EXERCISE BRIEF: Under this line are the records; write out word for word the part that begins at the line containing "Save the post with the bookmark icon" and ends at the line containing "The image size is (1568, 725).", and no more.

DATA EXTRACTS:
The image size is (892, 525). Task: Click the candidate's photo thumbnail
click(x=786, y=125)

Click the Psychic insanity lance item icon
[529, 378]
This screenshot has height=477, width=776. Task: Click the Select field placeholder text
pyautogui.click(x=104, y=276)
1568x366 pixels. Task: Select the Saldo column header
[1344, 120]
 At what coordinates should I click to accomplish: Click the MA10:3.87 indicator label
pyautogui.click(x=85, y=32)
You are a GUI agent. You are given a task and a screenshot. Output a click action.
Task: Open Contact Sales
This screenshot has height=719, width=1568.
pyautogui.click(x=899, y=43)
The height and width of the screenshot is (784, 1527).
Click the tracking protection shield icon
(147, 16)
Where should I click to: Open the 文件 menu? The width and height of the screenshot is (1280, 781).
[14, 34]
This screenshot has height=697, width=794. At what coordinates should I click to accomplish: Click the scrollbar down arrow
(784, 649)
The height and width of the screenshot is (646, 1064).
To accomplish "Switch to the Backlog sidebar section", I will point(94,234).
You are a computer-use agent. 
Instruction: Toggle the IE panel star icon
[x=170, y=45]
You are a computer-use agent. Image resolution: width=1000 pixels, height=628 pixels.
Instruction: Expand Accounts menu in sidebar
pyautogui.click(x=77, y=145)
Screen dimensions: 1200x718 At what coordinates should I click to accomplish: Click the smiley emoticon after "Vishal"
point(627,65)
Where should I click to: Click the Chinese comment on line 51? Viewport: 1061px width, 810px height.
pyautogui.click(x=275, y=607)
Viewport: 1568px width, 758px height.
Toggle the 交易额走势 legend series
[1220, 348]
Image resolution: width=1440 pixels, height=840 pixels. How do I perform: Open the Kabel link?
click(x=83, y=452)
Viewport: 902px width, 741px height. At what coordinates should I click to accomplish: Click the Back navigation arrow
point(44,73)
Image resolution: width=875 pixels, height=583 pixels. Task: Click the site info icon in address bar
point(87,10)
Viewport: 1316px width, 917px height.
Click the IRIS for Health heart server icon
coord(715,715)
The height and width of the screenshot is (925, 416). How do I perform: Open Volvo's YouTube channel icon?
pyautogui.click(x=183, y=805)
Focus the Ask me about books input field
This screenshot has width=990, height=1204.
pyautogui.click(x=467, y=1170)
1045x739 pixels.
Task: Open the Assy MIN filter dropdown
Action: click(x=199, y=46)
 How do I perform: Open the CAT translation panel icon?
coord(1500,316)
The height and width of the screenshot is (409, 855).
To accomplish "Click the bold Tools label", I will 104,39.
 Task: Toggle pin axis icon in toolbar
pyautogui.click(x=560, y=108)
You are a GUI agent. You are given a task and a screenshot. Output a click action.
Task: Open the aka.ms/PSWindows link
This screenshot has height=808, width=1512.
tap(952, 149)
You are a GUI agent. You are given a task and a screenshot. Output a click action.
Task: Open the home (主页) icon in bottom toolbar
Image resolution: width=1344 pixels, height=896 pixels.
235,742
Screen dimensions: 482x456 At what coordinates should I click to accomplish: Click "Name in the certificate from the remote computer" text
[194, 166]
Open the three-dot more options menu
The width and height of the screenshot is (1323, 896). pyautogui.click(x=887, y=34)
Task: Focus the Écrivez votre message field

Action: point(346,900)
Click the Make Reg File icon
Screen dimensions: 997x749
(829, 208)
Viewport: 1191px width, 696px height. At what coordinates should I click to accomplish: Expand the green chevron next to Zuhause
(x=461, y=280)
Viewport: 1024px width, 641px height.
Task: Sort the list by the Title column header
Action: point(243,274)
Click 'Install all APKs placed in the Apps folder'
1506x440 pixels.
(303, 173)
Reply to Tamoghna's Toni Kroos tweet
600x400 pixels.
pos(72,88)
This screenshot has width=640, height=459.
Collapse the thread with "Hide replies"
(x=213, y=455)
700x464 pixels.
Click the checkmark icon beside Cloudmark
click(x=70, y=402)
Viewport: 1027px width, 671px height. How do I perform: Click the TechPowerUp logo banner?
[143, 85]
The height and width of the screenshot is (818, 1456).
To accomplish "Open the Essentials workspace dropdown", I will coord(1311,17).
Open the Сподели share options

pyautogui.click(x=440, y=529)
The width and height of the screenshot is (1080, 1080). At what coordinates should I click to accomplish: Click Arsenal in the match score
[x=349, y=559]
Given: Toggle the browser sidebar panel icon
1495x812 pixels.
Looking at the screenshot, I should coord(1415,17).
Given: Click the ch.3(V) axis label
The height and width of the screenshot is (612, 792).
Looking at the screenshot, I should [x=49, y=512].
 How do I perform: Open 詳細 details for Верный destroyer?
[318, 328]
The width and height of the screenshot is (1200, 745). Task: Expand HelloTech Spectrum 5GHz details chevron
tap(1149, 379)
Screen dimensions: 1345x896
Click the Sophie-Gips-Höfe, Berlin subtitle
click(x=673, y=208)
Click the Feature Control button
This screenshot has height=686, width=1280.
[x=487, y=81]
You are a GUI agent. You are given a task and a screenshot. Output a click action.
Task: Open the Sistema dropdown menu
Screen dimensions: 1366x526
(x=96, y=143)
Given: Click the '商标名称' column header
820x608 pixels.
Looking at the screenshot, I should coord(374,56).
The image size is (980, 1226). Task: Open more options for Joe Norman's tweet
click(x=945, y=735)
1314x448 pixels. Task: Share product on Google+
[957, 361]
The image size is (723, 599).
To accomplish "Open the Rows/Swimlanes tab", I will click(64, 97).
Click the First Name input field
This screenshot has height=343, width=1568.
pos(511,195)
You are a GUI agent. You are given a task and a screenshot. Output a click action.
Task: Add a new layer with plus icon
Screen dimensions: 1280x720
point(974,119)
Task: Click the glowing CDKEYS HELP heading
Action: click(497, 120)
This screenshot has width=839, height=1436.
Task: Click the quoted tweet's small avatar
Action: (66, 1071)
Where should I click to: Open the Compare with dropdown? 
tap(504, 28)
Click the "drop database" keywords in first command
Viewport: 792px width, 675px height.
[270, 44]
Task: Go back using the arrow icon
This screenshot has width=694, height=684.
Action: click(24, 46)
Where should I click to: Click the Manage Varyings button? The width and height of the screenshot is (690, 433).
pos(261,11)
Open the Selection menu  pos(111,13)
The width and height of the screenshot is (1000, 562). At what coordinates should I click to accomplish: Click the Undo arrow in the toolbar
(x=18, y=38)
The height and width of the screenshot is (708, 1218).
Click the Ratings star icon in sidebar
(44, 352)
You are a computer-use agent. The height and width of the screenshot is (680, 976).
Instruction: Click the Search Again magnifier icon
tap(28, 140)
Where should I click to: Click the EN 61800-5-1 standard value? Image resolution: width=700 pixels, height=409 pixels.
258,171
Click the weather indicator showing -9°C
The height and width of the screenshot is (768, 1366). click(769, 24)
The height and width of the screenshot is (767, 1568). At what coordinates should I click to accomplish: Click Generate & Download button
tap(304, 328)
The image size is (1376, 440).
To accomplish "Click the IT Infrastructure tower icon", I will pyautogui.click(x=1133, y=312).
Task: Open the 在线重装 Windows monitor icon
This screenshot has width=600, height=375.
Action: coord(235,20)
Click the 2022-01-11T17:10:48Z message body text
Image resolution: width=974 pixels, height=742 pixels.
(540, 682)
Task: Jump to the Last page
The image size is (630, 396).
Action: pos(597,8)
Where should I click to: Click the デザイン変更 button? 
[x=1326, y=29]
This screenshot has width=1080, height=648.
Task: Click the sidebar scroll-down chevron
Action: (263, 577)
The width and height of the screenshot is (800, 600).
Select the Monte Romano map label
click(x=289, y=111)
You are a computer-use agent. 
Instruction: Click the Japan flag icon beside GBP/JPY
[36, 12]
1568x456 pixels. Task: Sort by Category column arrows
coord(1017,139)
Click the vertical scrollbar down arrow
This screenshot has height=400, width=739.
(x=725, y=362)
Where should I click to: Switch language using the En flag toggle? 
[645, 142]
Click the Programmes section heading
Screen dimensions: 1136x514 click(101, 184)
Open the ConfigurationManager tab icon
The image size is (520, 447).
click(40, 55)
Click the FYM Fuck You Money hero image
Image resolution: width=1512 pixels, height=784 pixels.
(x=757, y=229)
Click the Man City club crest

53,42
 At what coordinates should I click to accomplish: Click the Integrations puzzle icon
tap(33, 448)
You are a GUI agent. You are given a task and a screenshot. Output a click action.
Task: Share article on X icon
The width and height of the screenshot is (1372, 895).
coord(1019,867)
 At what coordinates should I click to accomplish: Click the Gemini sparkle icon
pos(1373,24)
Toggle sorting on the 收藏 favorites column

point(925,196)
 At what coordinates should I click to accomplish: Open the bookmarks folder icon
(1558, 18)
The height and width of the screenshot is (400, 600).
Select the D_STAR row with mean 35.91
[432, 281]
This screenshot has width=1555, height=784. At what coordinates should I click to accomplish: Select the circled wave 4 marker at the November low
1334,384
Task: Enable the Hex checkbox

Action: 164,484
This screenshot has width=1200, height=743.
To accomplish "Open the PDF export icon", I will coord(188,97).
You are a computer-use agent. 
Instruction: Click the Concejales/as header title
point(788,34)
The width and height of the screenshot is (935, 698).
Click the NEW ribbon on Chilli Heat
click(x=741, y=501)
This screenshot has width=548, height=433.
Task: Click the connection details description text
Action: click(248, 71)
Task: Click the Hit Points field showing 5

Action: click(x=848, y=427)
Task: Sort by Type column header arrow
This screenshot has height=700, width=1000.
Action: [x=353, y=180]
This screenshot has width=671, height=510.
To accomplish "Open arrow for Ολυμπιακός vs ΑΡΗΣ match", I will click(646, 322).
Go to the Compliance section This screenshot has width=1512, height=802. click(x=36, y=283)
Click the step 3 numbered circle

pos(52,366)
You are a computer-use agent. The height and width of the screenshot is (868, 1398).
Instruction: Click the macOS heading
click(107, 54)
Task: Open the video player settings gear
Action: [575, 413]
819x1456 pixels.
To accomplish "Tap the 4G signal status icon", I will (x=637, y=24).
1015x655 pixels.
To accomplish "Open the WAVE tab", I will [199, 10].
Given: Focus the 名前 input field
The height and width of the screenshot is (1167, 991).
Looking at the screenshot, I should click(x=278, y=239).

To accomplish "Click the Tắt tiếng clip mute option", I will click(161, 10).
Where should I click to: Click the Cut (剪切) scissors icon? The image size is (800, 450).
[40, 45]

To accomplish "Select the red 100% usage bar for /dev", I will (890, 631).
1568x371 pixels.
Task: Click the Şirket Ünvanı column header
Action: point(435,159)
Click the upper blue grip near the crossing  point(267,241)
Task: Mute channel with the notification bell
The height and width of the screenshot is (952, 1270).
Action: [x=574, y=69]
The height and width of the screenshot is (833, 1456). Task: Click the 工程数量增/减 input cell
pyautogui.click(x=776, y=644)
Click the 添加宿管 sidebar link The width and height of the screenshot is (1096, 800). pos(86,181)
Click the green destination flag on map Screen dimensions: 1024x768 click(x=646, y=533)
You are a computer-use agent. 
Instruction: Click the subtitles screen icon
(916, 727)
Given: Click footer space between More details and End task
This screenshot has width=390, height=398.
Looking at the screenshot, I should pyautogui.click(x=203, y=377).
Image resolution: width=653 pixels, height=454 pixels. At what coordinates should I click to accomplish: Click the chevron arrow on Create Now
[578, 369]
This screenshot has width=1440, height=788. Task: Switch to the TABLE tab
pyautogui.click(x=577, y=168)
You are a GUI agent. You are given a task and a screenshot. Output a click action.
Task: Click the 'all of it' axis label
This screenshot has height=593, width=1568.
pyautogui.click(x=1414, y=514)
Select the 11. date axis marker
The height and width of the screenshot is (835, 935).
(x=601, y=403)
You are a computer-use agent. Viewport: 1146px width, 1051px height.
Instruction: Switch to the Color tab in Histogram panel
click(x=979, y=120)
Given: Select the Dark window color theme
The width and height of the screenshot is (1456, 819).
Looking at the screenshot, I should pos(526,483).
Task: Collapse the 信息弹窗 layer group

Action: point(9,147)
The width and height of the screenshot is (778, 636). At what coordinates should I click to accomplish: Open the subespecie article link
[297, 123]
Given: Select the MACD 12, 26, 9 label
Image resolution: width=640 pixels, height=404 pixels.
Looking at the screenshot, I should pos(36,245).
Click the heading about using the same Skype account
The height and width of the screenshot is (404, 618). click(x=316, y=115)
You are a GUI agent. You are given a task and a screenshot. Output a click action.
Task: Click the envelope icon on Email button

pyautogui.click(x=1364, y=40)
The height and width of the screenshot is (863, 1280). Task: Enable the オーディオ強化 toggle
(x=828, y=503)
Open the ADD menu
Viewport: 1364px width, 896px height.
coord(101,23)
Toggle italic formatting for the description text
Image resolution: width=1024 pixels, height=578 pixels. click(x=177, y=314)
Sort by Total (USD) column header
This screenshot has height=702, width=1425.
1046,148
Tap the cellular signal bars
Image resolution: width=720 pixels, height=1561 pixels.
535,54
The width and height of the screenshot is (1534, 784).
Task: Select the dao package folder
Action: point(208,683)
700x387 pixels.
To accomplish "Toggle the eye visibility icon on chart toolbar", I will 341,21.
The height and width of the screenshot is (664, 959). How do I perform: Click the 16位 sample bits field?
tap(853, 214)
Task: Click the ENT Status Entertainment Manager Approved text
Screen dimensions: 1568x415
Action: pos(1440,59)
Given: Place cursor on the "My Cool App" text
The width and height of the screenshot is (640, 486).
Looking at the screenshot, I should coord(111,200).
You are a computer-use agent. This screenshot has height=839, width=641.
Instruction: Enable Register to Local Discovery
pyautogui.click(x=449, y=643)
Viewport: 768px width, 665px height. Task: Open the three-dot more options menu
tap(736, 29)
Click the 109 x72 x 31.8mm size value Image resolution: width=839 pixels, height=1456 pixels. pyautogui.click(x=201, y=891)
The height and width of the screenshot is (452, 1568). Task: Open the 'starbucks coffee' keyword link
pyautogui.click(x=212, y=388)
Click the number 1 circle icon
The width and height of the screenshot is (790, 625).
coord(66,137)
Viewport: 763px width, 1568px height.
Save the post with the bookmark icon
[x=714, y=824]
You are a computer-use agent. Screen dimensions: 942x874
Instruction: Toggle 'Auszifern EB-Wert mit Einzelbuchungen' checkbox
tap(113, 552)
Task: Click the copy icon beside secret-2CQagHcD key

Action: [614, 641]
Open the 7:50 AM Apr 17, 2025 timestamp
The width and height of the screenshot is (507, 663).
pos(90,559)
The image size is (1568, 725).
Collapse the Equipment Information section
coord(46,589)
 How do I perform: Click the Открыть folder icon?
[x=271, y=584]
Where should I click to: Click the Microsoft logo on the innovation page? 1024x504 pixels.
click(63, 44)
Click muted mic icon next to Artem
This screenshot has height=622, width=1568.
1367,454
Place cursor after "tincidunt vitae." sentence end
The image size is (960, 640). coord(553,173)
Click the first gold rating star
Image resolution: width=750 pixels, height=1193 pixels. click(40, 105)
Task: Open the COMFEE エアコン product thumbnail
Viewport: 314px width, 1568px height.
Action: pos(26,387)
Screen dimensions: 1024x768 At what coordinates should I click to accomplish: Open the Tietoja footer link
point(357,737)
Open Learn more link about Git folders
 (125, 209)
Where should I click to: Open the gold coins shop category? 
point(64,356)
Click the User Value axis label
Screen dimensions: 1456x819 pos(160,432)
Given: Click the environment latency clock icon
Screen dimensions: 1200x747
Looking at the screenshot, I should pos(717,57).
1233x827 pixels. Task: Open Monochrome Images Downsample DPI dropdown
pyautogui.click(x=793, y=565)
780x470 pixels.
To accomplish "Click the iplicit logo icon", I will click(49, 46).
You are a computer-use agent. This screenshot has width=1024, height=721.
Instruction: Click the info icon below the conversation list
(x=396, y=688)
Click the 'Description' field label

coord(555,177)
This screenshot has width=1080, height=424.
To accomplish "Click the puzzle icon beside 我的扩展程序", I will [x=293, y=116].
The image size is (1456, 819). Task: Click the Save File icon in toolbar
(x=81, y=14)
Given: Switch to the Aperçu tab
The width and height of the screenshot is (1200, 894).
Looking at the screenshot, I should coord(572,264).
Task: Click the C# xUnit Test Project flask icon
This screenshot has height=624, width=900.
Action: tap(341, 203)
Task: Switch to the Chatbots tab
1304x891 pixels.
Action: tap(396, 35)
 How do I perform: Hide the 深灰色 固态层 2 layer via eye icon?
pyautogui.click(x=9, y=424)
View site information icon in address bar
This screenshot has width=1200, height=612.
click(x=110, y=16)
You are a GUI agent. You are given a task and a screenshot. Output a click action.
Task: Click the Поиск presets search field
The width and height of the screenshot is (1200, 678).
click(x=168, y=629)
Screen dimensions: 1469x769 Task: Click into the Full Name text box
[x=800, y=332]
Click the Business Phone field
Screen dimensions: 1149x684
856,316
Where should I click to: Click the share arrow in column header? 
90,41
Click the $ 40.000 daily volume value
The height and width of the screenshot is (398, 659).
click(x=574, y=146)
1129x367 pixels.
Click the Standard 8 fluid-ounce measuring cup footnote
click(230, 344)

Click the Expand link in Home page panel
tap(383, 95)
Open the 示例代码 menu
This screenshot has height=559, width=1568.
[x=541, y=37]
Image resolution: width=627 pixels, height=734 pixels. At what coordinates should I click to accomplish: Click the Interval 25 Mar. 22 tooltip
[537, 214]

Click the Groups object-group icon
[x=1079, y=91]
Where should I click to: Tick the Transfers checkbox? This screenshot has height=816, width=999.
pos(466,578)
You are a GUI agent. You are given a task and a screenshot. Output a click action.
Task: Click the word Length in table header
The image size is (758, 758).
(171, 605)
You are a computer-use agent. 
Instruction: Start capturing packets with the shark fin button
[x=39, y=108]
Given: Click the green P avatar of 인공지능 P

RESPONSE TO THIS EXERCISE:
Save the post with the bookmark icon
[x=714, y=824]
You are a computer-use agent. Screen dimensions: 942x874
Instruction: Toggle 'Auszifern EB-Wert mit Einzelbuchungen' checkbox
tap(113, 552)
Task: Click the copy icon beside secret-2CQagHcD key

Action: [614, 641]
Open the 7:50 AM Apr 17, 2025 timestamp
The width and height of the screenshot is (507, 663).
pos(90,559)
The image size is (1568, 725).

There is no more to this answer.